> _Objective_: Write out the material below word for word, from the line containing "Open ジュビロ磐田 link" through the line containing "pyautogui.click(x=130, y=23)", inclusive.

> _Extracted entries_:
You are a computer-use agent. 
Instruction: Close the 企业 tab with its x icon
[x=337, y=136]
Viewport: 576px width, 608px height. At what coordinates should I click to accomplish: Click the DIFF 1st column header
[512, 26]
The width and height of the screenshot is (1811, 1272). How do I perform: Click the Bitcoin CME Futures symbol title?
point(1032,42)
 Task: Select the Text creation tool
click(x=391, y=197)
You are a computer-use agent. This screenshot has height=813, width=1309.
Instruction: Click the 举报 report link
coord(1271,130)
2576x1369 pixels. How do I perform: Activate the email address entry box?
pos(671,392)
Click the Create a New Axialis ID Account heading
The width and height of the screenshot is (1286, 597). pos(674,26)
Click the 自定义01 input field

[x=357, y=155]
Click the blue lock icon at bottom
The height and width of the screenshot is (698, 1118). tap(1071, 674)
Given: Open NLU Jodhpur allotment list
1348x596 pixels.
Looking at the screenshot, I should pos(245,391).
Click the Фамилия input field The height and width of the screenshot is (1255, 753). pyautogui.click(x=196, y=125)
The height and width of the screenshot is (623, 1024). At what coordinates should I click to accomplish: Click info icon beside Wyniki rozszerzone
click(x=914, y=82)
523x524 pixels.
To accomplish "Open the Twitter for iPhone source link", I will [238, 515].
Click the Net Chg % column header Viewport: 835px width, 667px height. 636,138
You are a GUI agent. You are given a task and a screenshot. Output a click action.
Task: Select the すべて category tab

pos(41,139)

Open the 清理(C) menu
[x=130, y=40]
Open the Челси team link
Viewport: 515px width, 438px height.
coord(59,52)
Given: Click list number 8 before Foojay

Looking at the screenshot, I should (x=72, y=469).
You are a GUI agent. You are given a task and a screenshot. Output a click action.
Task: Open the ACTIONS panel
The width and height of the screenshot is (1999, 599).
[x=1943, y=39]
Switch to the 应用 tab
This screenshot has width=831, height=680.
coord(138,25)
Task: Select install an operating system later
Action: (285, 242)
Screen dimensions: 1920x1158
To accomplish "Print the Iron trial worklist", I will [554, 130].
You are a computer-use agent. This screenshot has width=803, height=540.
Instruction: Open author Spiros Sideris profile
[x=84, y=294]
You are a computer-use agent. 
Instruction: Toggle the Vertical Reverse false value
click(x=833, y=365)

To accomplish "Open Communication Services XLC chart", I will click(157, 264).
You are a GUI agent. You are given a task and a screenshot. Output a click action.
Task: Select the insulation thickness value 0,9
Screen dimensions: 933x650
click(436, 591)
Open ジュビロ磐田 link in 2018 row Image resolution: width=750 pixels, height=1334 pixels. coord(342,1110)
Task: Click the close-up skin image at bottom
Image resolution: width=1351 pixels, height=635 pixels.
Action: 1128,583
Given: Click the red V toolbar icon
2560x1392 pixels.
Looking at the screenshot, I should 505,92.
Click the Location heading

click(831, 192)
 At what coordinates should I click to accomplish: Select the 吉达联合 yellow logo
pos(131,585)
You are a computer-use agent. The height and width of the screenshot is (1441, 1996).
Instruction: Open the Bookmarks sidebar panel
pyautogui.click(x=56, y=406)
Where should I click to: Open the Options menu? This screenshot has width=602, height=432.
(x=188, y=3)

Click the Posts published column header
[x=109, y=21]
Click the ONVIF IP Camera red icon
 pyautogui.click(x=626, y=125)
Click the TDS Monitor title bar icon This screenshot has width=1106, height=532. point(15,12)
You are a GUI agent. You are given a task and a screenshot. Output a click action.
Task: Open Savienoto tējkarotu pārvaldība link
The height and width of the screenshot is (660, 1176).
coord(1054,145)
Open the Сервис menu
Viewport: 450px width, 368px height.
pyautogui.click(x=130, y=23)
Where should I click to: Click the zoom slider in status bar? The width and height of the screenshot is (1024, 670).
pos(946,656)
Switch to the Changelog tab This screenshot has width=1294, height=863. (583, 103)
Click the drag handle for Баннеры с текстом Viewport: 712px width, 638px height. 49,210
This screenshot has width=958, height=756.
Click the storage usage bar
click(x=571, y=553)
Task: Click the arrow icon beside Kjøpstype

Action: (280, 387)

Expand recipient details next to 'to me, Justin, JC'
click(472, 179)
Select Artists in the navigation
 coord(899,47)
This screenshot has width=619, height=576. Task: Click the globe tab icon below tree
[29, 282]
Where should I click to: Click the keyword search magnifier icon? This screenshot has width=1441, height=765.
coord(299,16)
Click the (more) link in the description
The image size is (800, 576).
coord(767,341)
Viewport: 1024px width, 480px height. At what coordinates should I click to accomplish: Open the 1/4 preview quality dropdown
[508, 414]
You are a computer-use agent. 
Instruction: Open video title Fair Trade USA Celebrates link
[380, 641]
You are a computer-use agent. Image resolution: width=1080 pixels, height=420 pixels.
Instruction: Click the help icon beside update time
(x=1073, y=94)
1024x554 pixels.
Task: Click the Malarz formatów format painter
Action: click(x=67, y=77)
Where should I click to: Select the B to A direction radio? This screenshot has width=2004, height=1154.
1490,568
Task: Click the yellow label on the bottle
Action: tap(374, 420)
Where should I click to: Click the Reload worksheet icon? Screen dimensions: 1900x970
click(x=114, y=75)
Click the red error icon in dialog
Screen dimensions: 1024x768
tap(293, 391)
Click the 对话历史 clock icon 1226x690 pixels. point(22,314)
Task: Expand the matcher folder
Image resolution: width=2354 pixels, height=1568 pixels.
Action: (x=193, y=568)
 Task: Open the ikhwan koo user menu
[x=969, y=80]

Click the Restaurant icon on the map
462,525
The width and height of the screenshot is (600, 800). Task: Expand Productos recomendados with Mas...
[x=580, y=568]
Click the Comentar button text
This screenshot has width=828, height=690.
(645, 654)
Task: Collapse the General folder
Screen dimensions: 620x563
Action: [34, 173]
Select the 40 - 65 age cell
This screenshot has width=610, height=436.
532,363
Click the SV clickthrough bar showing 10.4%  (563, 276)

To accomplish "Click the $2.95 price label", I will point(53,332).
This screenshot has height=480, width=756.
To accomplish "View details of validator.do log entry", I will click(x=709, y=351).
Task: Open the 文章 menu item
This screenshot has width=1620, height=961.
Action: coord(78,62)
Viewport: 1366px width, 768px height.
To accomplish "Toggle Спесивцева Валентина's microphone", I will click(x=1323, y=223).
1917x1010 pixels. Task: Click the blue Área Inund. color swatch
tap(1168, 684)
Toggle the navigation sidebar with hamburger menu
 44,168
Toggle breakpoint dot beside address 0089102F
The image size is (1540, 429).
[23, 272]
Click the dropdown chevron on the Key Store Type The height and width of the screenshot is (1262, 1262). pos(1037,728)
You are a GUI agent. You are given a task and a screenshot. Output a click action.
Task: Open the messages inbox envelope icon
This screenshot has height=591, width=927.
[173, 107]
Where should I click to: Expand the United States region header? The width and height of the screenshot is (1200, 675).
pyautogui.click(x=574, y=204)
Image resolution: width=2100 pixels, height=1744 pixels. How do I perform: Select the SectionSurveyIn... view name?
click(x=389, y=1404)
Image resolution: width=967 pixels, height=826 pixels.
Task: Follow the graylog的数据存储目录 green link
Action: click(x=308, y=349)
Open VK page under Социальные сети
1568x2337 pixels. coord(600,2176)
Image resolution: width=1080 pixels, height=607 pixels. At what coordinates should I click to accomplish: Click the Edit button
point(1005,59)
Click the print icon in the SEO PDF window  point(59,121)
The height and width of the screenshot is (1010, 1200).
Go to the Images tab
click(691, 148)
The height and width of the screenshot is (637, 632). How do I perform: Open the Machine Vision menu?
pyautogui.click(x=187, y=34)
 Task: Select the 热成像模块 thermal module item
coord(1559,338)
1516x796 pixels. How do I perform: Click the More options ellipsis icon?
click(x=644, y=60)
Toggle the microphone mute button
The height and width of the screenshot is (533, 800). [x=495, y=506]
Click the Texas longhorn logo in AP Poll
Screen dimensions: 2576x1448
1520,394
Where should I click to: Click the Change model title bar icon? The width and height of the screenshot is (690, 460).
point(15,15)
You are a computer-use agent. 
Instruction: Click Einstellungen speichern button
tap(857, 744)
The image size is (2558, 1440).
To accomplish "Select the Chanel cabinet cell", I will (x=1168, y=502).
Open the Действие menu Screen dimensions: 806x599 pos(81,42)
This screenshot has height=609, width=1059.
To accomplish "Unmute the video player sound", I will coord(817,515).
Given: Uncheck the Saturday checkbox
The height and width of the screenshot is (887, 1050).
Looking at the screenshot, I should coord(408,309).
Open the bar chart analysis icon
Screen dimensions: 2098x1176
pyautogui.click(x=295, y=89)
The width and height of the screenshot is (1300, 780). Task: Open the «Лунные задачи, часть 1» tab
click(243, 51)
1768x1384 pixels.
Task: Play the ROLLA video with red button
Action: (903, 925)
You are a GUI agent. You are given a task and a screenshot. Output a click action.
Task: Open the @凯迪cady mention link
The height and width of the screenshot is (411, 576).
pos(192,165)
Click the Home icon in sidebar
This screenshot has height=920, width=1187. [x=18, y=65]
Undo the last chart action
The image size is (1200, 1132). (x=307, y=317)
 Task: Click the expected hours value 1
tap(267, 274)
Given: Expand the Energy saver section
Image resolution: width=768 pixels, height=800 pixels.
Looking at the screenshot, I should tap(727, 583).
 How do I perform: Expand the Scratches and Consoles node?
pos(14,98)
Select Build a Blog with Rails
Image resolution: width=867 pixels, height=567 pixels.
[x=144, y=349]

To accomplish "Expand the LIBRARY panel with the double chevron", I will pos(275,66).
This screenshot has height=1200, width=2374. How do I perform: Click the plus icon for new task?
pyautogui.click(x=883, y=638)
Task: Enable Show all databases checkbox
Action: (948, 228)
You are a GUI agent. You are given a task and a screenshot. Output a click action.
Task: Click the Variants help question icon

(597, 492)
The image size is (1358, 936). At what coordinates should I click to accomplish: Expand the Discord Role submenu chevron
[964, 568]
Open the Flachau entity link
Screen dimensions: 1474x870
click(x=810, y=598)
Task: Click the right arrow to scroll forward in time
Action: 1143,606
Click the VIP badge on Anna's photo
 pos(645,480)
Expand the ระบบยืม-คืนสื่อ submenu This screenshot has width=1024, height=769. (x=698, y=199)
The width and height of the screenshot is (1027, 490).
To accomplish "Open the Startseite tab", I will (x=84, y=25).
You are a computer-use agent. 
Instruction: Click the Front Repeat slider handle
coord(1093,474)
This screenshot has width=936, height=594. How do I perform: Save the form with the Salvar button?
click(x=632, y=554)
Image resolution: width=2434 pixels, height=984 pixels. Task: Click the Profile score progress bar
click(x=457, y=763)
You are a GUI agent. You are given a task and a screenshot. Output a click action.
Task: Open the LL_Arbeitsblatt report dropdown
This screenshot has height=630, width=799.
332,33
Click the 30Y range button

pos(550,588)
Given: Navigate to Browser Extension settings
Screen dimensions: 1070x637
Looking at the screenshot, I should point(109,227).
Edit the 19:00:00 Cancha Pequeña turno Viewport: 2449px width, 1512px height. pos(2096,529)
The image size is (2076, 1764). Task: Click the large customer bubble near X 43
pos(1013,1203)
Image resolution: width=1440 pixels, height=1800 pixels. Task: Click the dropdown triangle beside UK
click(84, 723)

> _Response below_:
Open ジュビロ磐田 link in 2018 row Image resolution: width=750 pixels, height=1334 pixels. coord(342,1110)
Task: Click the close-up skin image at bottom
Image resolution: width=1351 pixels, height=635 pixels.
Action: 1128,583
Given: Click the red V toolbar icon
2560x1392 pixels.
Looking at the screenshot, I should 505,92.
Click the Location heading

click(831, 192)
 At what coordinates should I click to accomplish: Select the 吉达联合 yellow logo
pos(131,585)
You are a computer-use agent. The height and width of the screenshot is (1441, 1996).
Instruction: Open the Bookmarks sidebar panel
pyautogui.click(x=56, y=406)
Where should I click to: Open the Options menu? This screenshot has width=602, height=432.
(x=188, y=3)

Click the Posts published column header
[x=109, y=21]
Click the ONVIF IP Camera red icon
 pyautogui.click(x=626, y=125)
Click the TDS Monitor title bar icon This screenshot has width=1106, height=532. point(15,12)
You are a GUI agent. You are given a task and a screenshot. Output a click action.
Task: Open Savienoto tējkarotu pārvaldība link
The height and width of the screenshot is (660, 1176).
coord(1054,145)
Open the Сервис menu
Viewport: 450px width, 368px height.
pyautogui.click(x=130, y=23)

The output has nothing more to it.